**Texte à lire**
══════════════════════════════

Même si la dette néocoloniale a été payée à la fin des années 1940, les classes dirigeantes continuent d’accepter le carcan de l’endettement, notamment pendant le long règne des Duvalier[9]. Après plus d’un siècle d’asservissement, elles ne semblent à l’aise que dans la subordination à l’égard de l’impérialisme. Soulignons que cette subordination se fait au prix de la sauvage répression des masses populaires urbaines et rurales qui aspirent à la construction d’un modèle de société alternative au système (néo)colonial. En fait, l’endettement a non seulement freiné tout progrès économique et social des classes populaires urbaines et paysannes, mais il a aussi coincé le pays dans une spirale d’arriération et de sous-développement[10]. Cela peut expliquer l’effondrement de l’État et l’asservissement d’Haïti aux organisations de coopérants ainsi qu’aux organismes financiers internationaux tels que la Banque mondiale (BM) et le Fonds monétaire international (FMI).

En 1986, les révoltes populaires font chuter la dictature, mais la machine de l’État néocolonial demeure intacte. Les orientations de gouvernance néolibérale, amorcées depuis les années 1970, sont renforcées par le retour de Jean-Bertrand Aristide, en 1994, sous la surveillance des forces d’occupation étatsuniennes et de l’ONU. L’aspiration populaire à la démocratie est alors neutralisée par la coalition de la bourgeoisie compradore haïtienne et les puissances impérialistes. Dans les faits, la population n’a droit qu’à « une démocratie sans participation du demos[11] », une démocratie fantoche !

══════════════════════════════

**Tâches à réaliser**
(a) Extrayez du texte sur Haïti le passage compris entre « En 1986, les » et « une démocratie fantoche ! », ces deux bornes incluses.
(b) D'après le texte sur Haïti, en quelle année Jean-Bertrand Aristide fait-il son retour ?

**Données sources**

══════════════════════════════

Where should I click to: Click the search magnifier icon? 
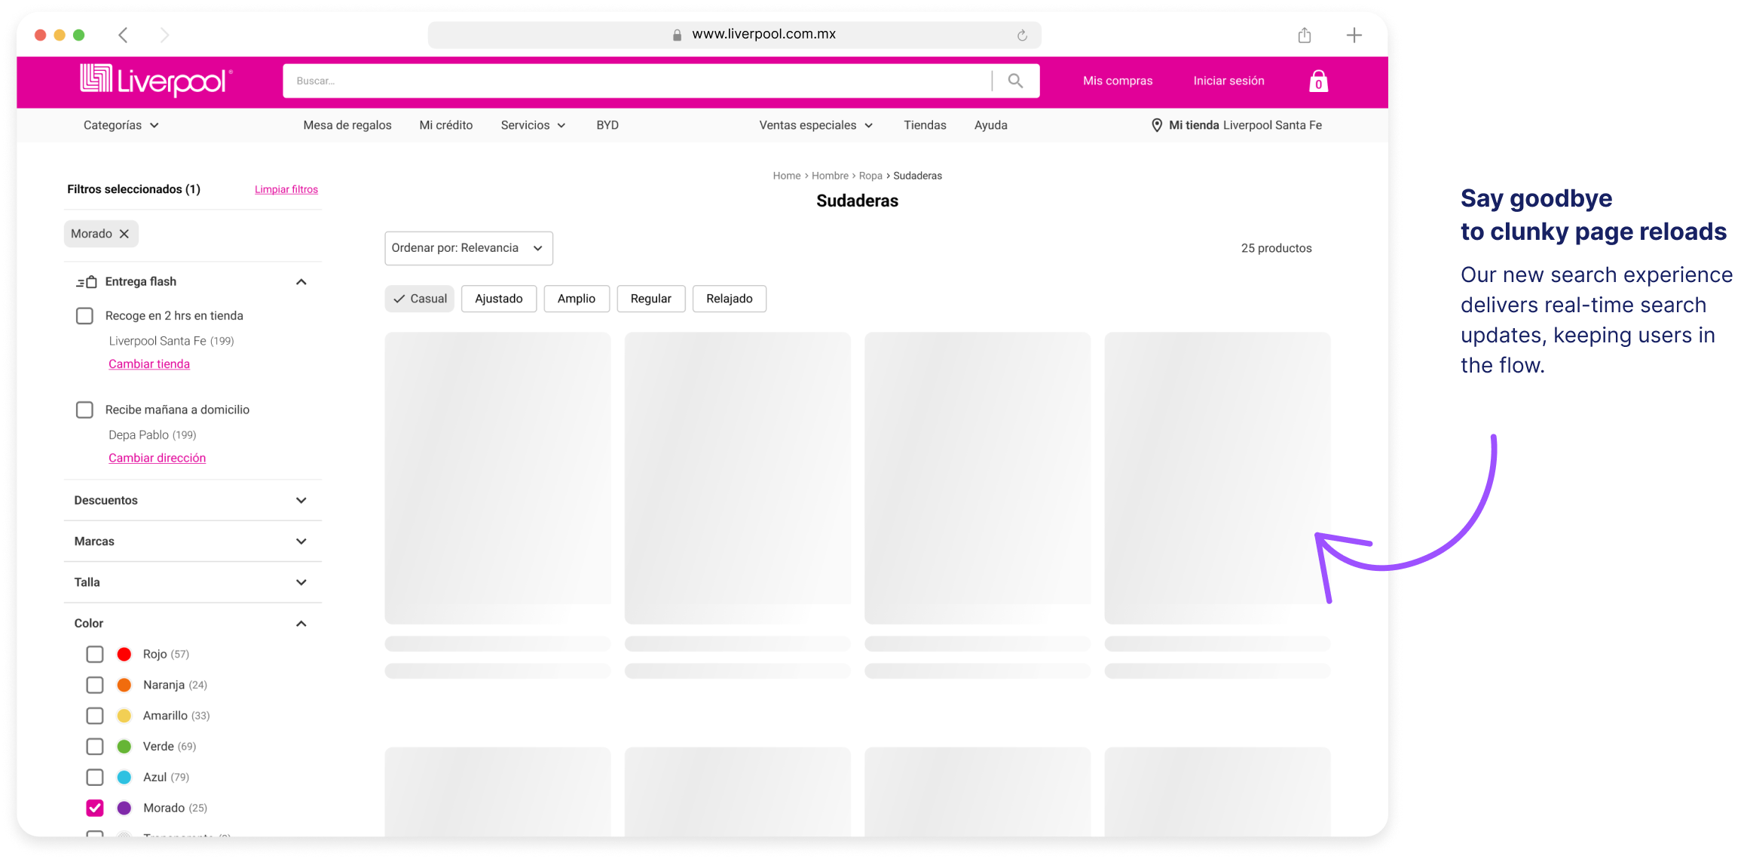[1015, 81]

══════════════════════════════

**Résultats dans l'ordre**
(a)
En 1986, les révoltes populaires font chuter la dictature, mais la machine de l’État néocolonial demeure intacte. Les orientations de gouvernance néolibérale, amorcées depuis les années 1970, sont renforcées par le retour de Jean-Bertrand Aristide, en 1994, sous la surveillance des forces d’occupation étatsuniennes et de l’ONU. L’aspiration populaire à la démocratie est alors neutralisée par la coalition de la bourgeoisie compradore haïtienne et les puissances impérialistes. Dans les faits, la population n’a droit qu’à « une démocratie sans participation du demos[11] », une démocratie fantoche !

(b) En 1994.